UC-Berkeley’s first dean of women

LUCY SPRAGUE MITCHELL

Lucy Sprague Mitchell

Children should be seen and not heard. This was a common belief of her time, but one strongly rejected by Lucy Sprague Mitchell. Growing up in a well-to-do family, where children’s days were rigidly scheduled and expectations of her were high, young Lucy came to feel that she was incapable of pleasing her parents, that she was an inadequate person. Yet these feelings gave her the impetus to seek new ideas about child-rearing and education. Ultimately, she founded a college on those ideas.
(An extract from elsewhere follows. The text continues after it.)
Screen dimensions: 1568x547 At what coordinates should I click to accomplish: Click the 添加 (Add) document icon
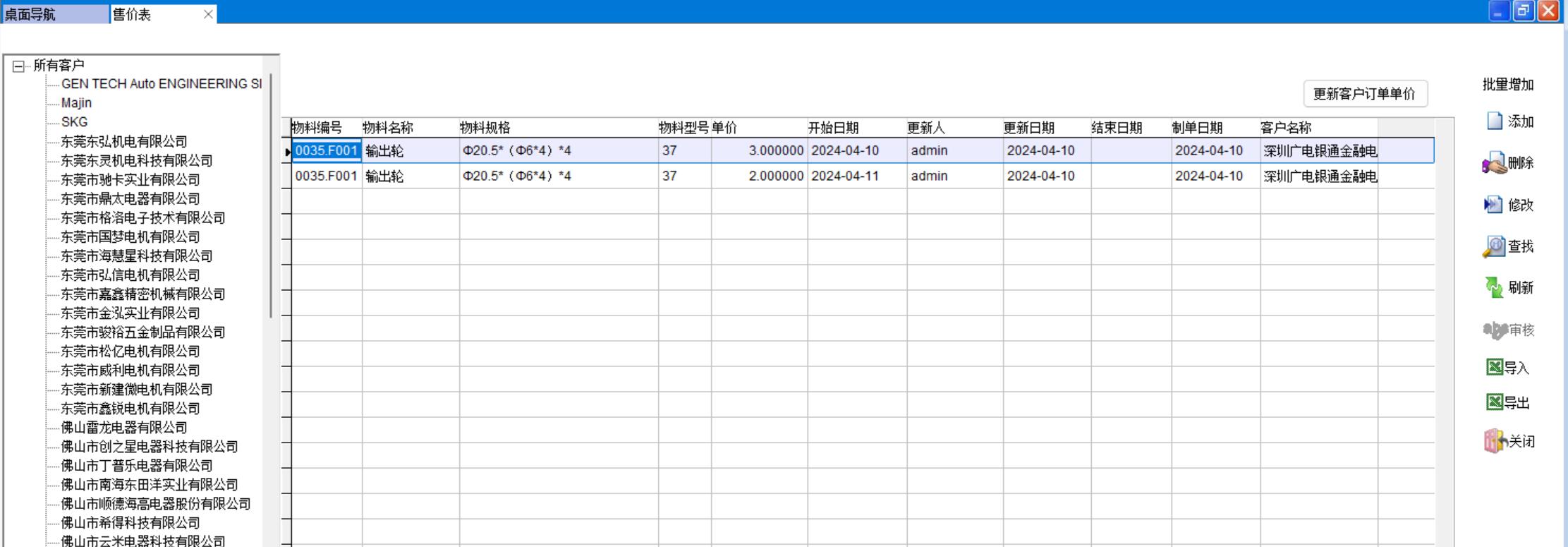pyautogui.click(x=1495, y=121)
She was born Lucy Sprague in Chicago, Ill., on July 2, 1878. Lucy was the fourth of six children of Otho Sprague, a wholesale grocer, and Lucia Atwood Sprague. Her father and his brother and another man, Ezra Warner, had been farmers in Vermont before moving to Illinois, where they started the Sprague- Warner Company that quickly became one of the largest wholesale grocery businesses in the world.

Lucy was educated at home with private tutors until she was 12 when she was enrolled in a local private girls school, but soon left because she had so much anxiety and felt great stress when going to class. It was too busy and structured for her. Back at home she read every book in her father’s extensive library and began to write stories, secretly, filling many notebooks. Eventually, she wrote many books that were published in her lifetime.

Although higher education was still uncommon for young women, Mitchell entered Radcliffe College in 1896. Studying John Dewey’s theories, she was especially impressed with his idea of education as a “social function,” connecting the child to the experiences of others. She graduated with high honors in philosophy in 1900.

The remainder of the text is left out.